Unclip the gear selector cables and release them from the securing bracket before stowing them to one side. Remove the gear selector cable support bracket and disconnect the slave cylinder (Fig 4 below), remembering to plug both ends to prevent any leakage.
(Fig 4)
Support the engine with the cradle and remove the upper bell-housing and starter bolts. The gearbox support bracket can now be removed.
Raise the vehicle and remove the nearside wheel and the single hub bolt. Lower the nearside wheel arch liner, and remove the large plastic undertray. Undo and remove the rear gearbox support mount, remembering that the exhaust clamp (Fig 5 below) can be slackened to enable the steel cover to be removed.
(Fig 5)
Undo the jubilee clip securing theintake pipe to the intercooler, and unbolt the fixings running under the oil sump. Move the pipe to one side. Undo the nearside lower arm fixings to the chassis, and release the arm (Fig 6 below), so that it can be stowed to one side.
(Fig 6)
Drain the gearbox fluid and remove the short driveshaft from the hub and the gearbox. Undo the rear subframe brace (Fig 7 below) and, while supporting the subframe, slacken all the bolts securing it to the body.
(Fig 7)
Lower the subframe down on the gearbox side, so that there is enough space to move the gearbox across. Remove the final bellhousing bolts and, with support, slide the gearbox across allowing the subframe to support its weight. The clutch, DMF and CSC can now be worked on.
With the clutch removed, check the dual mass flywheel (DMF) for signs of heat stress and evidence of grease loss. The DMF should also be tested for freeplay and rock between the primary and secondary masses (LuK tool number 400 0080 10 is specifically designed for this purpose on all LuK manufactured DMF’s). Full instructions and tolerance data for all LuK DMFs are contained on a CD which comes with this special tool.
Check the driven plate
Clean the first motion shaft splines and any debris from the bell housing (especially important when a release bearing has failed). Put a small dab of high melting point grease(not a copper-based product) on the first motion shaft splines, and make sure the new driven plate slides freely back and forth. This not only spreads the grease evenly but also makes sure you have the correct kit.

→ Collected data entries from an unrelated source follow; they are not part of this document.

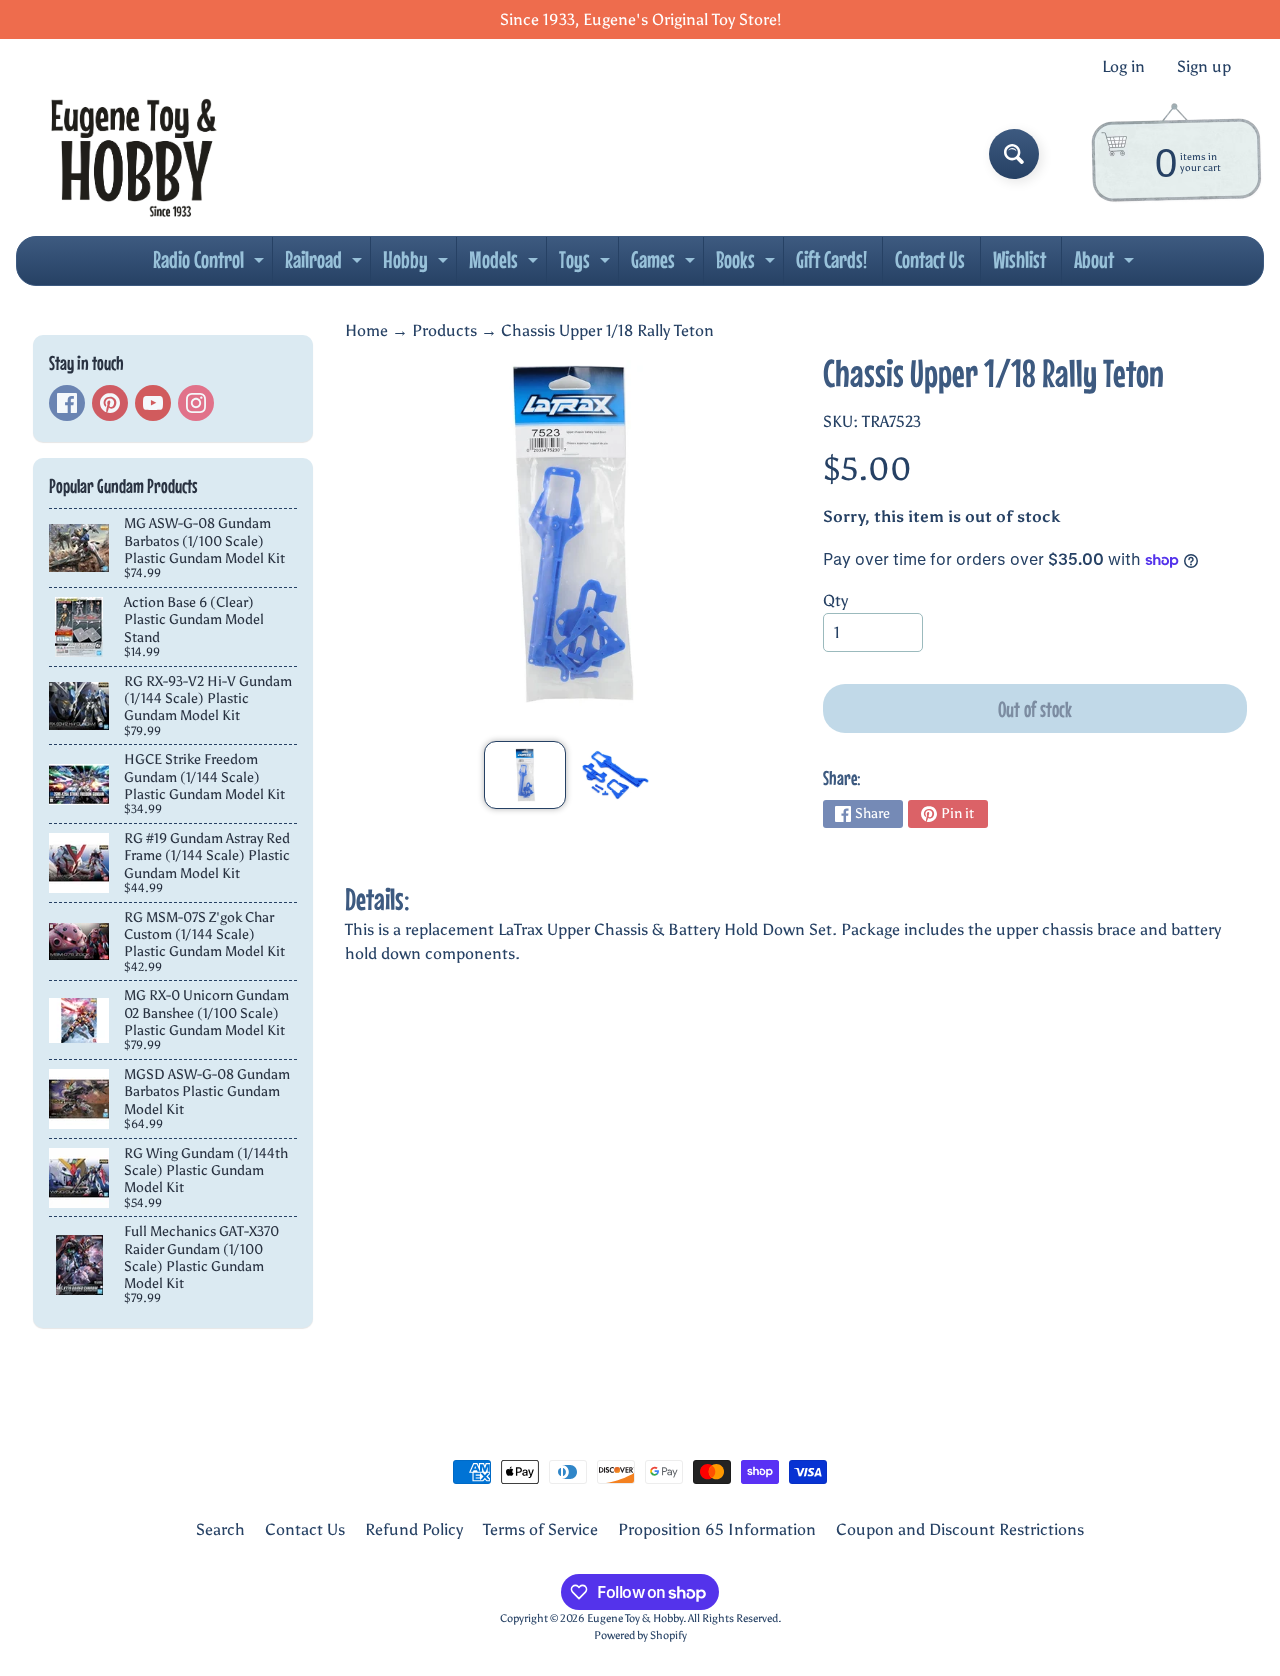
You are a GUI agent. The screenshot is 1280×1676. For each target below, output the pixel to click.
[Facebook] (67, 403)
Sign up (1204, 67)
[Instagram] (196, 403)
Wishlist (1019, 259)
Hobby (418, 265)
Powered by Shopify (640, 1635)
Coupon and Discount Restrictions (960, 1529)
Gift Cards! (831, 259)
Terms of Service (540, 1529)
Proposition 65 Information (717, 1529)
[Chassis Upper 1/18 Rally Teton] (524, 775)
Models (506, 265)
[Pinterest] (110, 403)
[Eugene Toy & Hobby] (133, 154)
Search (220, 1529)
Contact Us (930, 259)
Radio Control (211, 265)
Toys (587, 265)
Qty (835, 600)
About (1106, 265)
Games (665, 265)
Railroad (326, 265)
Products (444, 330)
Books (748, 265)
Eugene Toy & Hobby (635, 1618)
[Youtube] (153, 403)
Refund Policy (414, 1529)
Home (366, 330)
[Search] (1014, 154)
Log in (1123, 67)
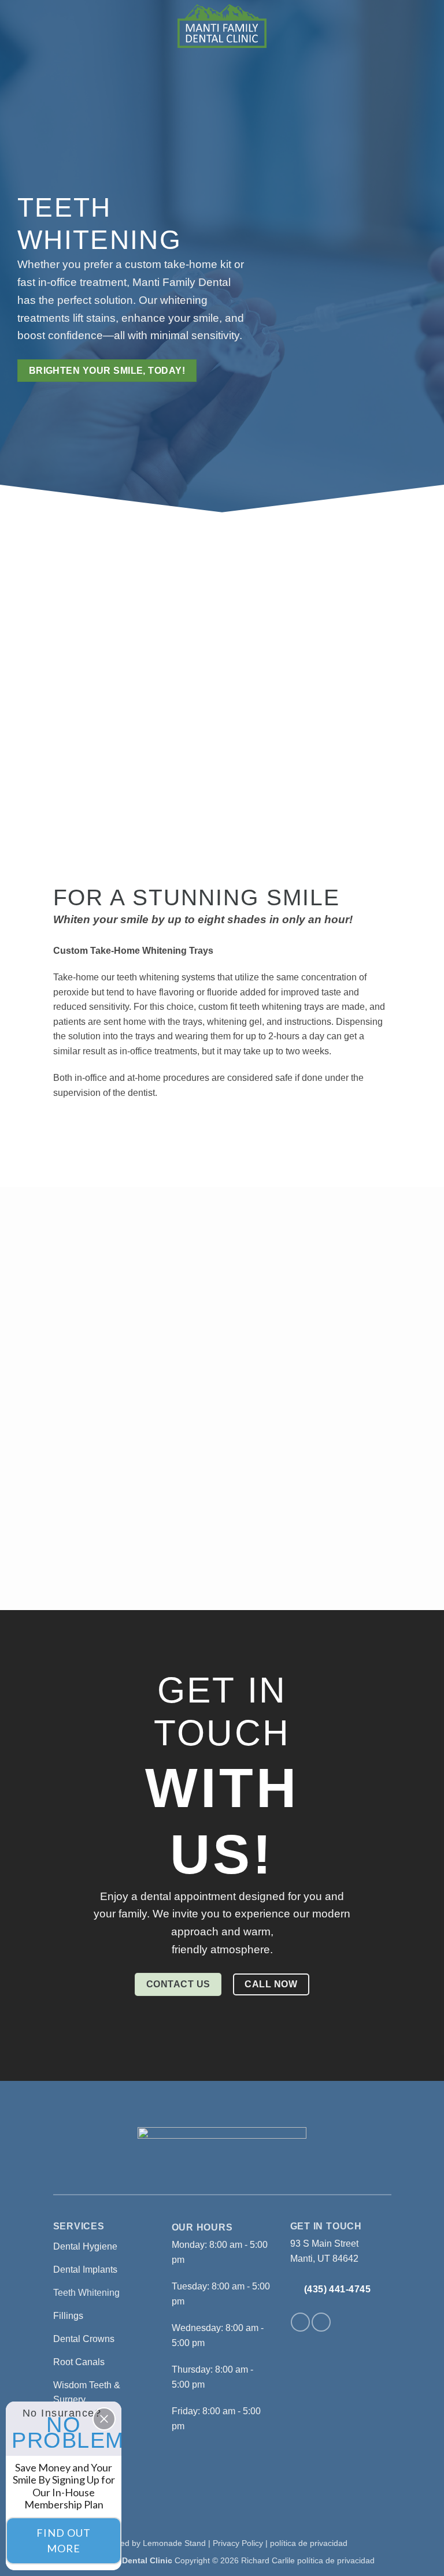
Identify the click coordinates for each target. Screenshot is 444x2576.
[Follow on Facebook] (300, 2322)
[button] (24, 26)
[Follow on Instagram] (321, 2322)
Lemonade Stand (174, 2543)
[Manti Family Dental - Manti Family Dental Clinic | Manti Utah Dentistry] (222, 26)
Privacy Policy (238, 2543)
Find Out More (63, 2540)
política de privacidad (308, 2543)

Wipe any excess grease off the shaft and driven plate hub. Using a universal alignment tool and checking the driven plate is the correct way round (note “Getriebe Seite” is German for “Gearbox Side”) the clutch can be bolted to the flywheel evenly and sequentially.
Before fitting the gearbox make sure the locating dowels are in place and not damaged. Refit any that have become dislodged and refit the gearbox. Make sure the gearbox bell housing bolts are secured before lowering the jack. Refitting is the reverse of the removal.